The Klobuchar campaign did not respond to a request for comment on this report, though it has repeatedly said that the senator "loves her staff," in response to previous stories on the topic, including HuffPost's.

Klobuchar heads into the Nevada caucuses with some momentum following her third-place showing in the New Hampshire primary, as she aims to stand out among the more establishment Democrats running while Sen. Bernie Sanders, I-Vt, has united much of the party's progressive base around his democratic socialist message.

Klobuchar will likely need backing from a significant amount of union members to do well in the Nevada caucuses. The state's most powerful union, Culinary Workers Union Local 226, has over 60,000 members and has announced that it plans to "drive voter turnout" for the Nevada caucuses. The union says that between its members and their families, it counts 91,000 registered voters in Nevada and calls itself "the strongest political force in the state."

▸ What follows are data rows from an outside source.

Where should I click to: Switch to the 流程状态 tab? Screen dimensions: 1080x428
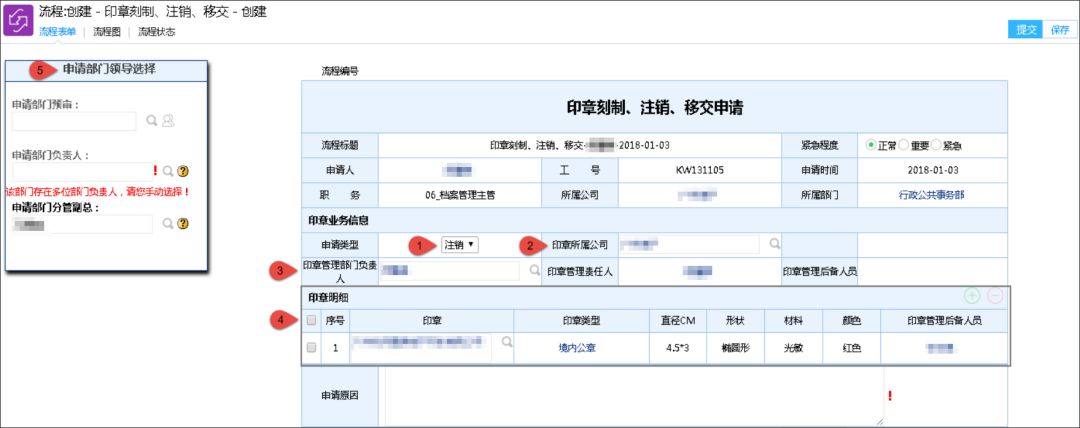[x=156, y=31]
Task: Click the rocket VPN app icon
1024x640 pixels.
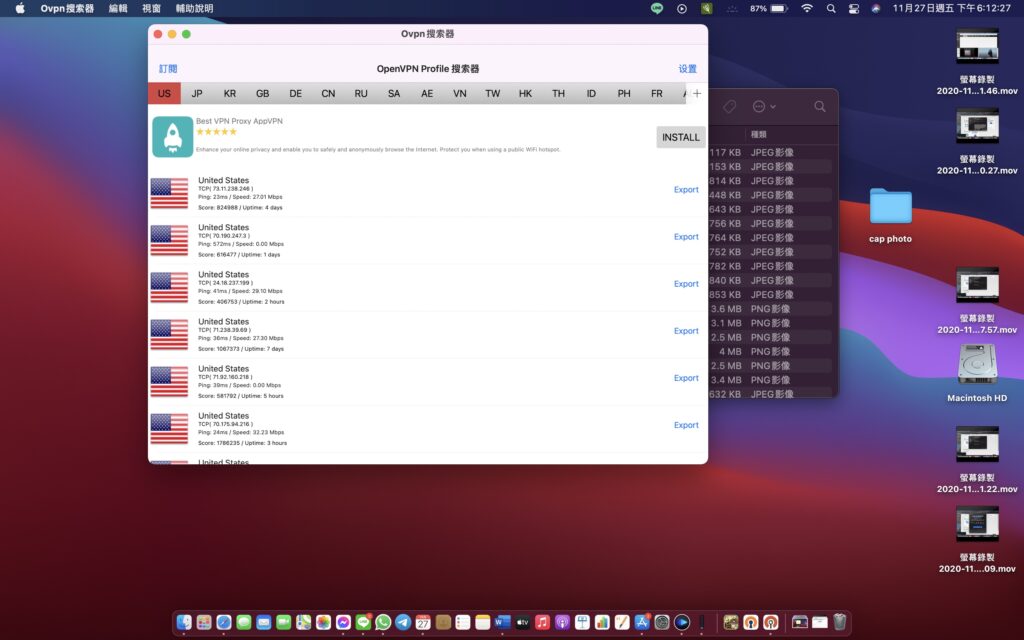Action: click(172, 137)
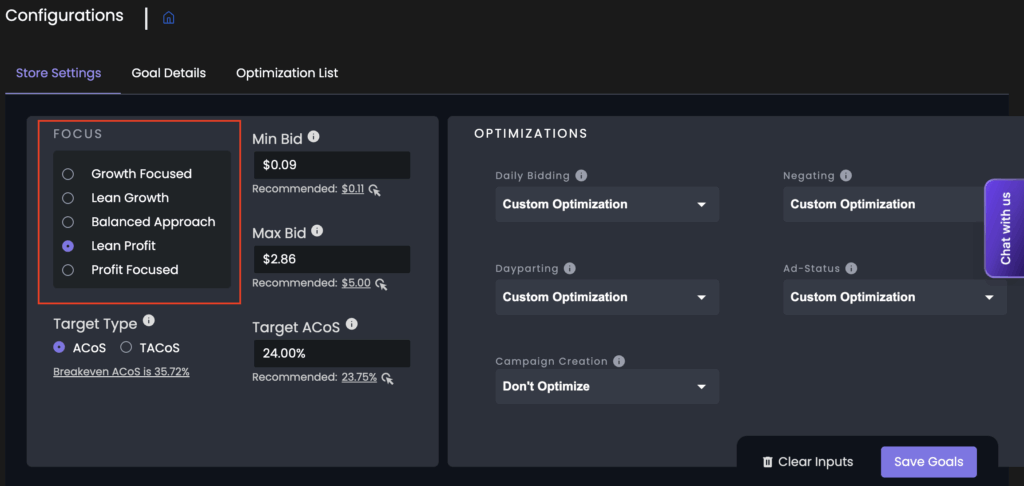Click the Campaign Creation info icon
1024x486 pixels.
619,361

Klobuchar has been a reliable vote for union supporters, however, with the AFL-CIO giving her a 95 percent lifetime score, and a 100 percent score for 2018, the most recent year the union's scorecard is available. The average Senate Democrat has just an 88 percent score from the AFL-CIO.

Reflecting the importance of the union in Nevada Democratic politics, former South Bend, Ind., Mayor Pete Buttigieg attacked Sen. Bernie Sanders of Vermont on the tension between his campaign and the Culinary Union over the democratic socialist's 'Medicare-for-All" proposal. Buttigieg told Sanders, "As a matter of fact, you are the one who is at war with the Culinary Union right here in Las Vegas."